Even though the conscious aim of the class struggle in Scientific Socialism has been transformed from a moral into an economic aim it loses none of its greatness. Since what appeared to all social innovators hitherto as a moral ideal, and what could not be attained by them, for this the economic conditions are at length given, that ideal we can now recognize for the first time in the history of the world as a necessary result of the economic development, viz.: the abolition of class. Not the abolition of all professional distinctions. Not the abolition of division of labor, but certainly the abolition of all social distinctions and antagonisms which arise from the private property in the means of production and from the exclusive chaining down of the mass of the people in the function of material production. The means of production have become so enormous, that they burst today the frame of private property. The productivity of labor is grown so huge that today already a considerable diminution of the labor time is possible for all workers. These grow the foundations for the abolition not of the division of labour, not of the professions, but for the antagonism of rich and poor, exploiters and exploited, ignorant and wise.

At the same time, however, the division of labor is so far developed as to embrace that territory which remained so many thousands of years closed to it, the family hearth. The woman is freed from it and drawn into the realm of division of labor, so long a monopoly of the men. With that naturally the natural distinctions do not disappear which exist between the sexes; it can also allow many social distinctions, as well as many a distinction in the moral demands which are made to them to continue to exist or even revive such, but it will certainly make all those distinctions disappear from state and society which arise out of the fact that the woman is tied down to the private household duties and excluded from the callings of the divided labor. In this sense we shall see not simply the abolition of the exploitation of one class by another, but the abolition of the subjection of woman by man.

And at the same time world commerce attains such dimensions, the international economic relations become so close that therewith the foundation is laid for superseding private property in the means of production, the overcoming of national antagonisms, the end of war, and armaments, and for the probability of permanent peace between the nations.

Where is such a moral ideal which opens such splendid vistas? And yet they are won from sober economic considerations and not from intoxication through the moral ideals of freedom, equality and fraternity, justice, humanity!

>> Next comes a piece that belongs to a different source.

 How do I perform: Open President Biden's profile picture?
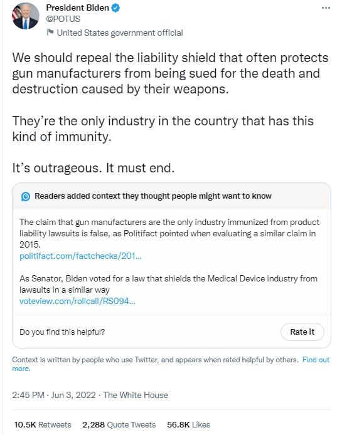pos(25,16)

And these outlooks are no mere expectations of conditions which only ought to come, which we simply wish and will, but outlooks at conditions which must come, which are necessary. Certainly not necessary in the fatalist sense, that a higher power will present them to us of itself, but necessary, unavoidable in the sense, that the inventors improve technic and the capitalists in their desire for profit revolutionize the whole economic life, as it is also inevitable that the workers aim for shorter hours of labor and higher wages, that they organize themselves, that they fight the capitalist class and its state, as it is inevitable that they aim for the conquest of political power and the overthrow of capitalist rule. Socialism is inevitable because the class struggle and the victory of the proletariat is inevitable.